I received this email from DR last night: "Please thank everyone for their prayers. Just talked to Deb, who'd talked to Lake, but hadn't called because she thought it might be too late. Surgery went fine, no surprises, Alice is doing well, Lake stayed at the hospital until about 10:00 and headed home to get some sleep and return in the morning. We'll probably know more tomorrow or the next day, but please thank everyone and let them know the surgery went well and Alice is doing well." Keep us updated, DR!
I am recharging my batteries each day with the new found freedom.
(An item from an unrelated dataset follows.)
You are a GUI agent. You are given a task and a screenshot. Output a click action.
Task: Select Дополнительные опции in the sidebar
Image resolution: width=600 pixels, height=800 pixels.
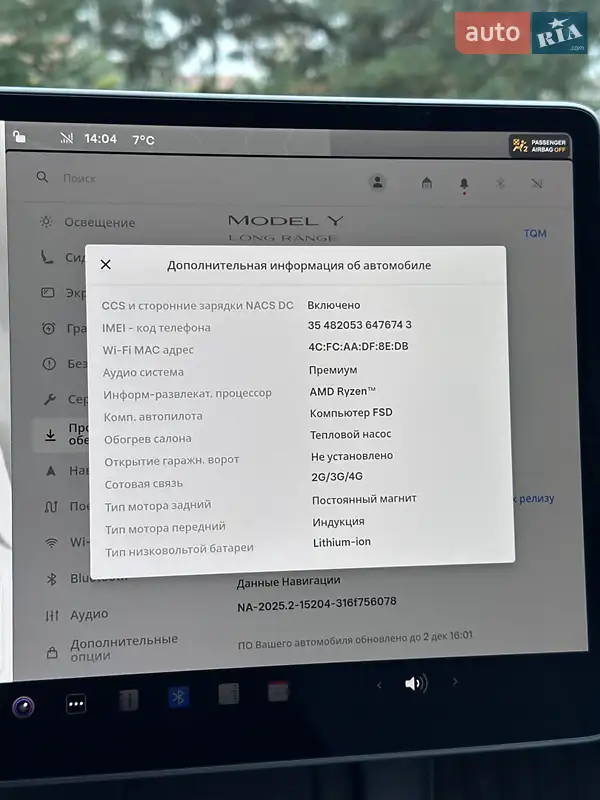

I am feeling a little emotionally attached and I guess that is normal. I crashed this morning. I got up, read the morning newspaper. Then I sat down and with most of the emotional weight I've been caring for so many years off I crashed. Just didn't feel like doing anything. Before when Sis was here I knew it was temporary and that the stress would return within a week. I'm sure there will still me stress but it won't be daily or hourly as it sometimes was. That relief made me just not want to do anything but sit and think about possibilities. Which I did for most of the morning.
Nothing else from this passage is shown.